After several pilots and revisions, the tasks were administered to a national sample of students (N = 4,956, 2,501 males and 2,385 females, from 57 schools; K = 1,488, G2 = 1,907, & G5 = 1,563). While the common items, which are used to link all items on the same scale, were administered to all students in the same grade, non-common items were administered only to selected subsamples.
Analysis/Results
The collected data were screened using descriptive, items analysis and outlier statistics. The cleaned data were analyzed by the Rasch rating scale model (Wright & Masters, 1982) using FACETS, a Rasch analysis software. The model-data fit was evaluated using Infit and Outfit statistics (between .7 and 1.3) and task categorization was examined using related statistics (e.g., average measures). The tasks fit the model well according to Infit and Outfit statistics.
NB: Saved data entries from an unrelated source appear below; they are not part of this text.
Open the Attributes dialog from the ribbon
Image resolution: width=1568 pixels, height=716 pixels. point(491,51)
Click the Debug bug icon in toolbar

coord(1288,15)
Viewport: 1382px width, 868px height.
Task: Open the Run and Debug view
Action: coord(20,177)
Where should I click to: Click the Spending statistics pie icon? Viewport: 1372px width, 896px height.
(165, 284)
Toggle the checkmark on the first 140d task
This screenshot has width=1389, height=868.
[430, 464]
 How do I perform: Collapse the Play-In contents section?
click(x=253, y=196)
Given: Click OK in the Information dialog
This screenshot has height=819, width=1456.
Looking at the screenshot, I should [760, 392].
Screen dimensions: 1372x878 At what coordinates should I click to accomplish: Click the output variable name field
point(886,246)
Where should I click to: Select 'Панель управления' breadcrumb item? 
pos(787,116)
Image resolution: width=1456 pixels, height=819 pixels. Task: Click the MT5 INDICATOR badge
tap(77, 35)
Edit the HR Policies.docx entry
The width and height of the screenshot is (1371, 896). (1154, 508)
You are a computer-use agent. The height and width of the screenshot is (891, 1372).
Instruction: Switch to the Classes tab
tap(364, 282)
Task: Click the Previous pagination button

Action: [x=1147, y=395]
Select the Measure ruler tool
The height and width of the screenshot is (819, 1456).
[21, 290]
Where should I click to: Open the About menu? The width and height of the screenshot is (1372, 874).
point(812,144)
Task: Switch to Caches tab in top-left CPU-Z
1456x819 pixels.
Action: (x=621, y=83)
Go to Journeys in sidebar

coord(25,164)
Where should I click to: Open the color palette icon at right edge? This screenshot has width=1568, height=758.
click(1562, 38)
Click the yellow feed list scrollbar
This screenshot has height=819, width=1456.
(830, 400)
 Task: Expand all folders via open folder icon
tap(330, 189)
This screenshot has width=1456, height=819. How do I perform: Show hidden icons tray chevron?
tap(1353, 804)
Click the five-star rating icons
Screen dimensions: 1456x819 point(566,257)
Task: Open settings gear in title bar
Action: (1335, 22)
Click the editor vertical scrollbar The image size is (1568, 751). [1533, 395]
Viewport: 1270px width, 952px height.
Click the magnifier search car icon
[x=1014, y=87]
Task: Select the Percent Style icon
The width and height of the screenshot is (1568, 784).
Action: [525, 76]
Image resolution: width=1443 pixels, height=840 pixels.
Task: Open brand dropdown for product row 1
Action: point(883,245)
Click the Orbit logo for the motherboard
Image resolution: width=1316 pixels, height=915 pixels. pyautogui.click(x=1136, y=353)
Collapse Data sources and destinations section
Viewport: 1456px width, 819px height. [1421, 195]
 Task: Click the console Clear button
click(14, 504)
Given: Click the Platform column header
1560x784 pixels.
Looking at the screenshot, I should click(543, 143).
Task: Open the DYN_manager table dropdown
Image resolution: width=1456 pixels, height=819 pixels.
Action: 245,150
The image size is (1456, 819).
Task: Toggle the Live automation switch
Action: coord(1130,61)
Assessment task difficulties were well spread in a large of range, e.g., the most difficult tasks in K are Dribble with Hand and Striking (logits = .73), the most easy one is Underhand Catching (-1.12), and scoring rubrics difficulties ranged from -1.44 to 1.16. Categorization statistics indicated that most of tasks were well developed, with a good discrimination.
Conclusions
PE Metrics is ready to measure students' achievement and set an excellent example for future test construction in PE.